• Exercise task: Locate each line of the records that contains the word "should", and copy those lines out in full.

BEGIN Data section

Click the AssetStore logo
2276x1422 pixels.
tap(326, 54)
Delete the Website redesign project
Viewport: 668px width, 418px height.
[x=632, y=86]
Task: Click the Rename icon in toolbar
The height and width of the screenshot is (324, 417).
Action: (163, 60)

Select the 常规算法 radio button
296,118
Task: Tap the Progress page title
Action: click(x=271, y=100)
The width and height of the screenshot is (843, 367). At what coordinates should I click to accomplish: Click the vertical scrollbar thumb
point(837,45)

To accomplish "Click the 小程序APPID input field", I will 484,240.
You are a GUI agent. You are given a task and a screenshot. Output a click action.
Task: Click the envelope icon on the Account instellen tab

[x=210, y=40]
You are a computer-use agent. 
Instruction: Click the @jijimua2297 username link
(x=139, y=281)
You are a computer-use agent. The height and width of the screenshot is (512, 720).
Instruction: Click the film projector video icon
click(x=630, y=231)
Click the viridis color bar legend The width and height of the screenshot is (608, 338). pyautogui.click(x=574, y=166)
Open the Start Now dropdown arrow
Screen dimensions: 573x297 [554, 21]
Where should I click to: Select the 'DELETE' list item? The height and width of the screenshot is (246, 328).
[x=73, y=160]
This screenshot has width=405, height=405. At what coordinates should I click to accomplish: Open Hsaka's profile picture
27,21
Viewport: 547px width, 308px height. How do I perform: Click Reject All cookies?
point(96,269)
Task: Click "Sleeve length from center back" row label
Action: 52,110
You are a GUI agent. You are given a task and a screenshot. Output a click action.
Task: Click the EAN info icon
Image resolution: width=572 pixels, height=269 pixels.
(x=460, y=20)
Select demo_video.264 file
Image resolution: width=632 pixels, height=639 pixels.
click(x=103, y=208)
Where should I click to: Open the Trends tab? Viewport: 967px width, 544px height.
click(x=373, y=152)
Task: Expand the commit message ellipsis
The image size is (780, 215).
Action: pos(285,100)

END Data section

• Solution for this exercise:
The width and height of the screenshot is (843, 367). At what coordinates should I click to accomplish: Click the vertical scrollbar thumb
Where should I click to: Select the 'DELETE' list item? The height and width of the screenshot is (246, 328).
This screenshot has width=405, height=405. At what coordinates should I click to accomplish: Open Hsaka's profile picture
Where should I click to: Open the Trends tab? Viewport: 967px width, 544px height.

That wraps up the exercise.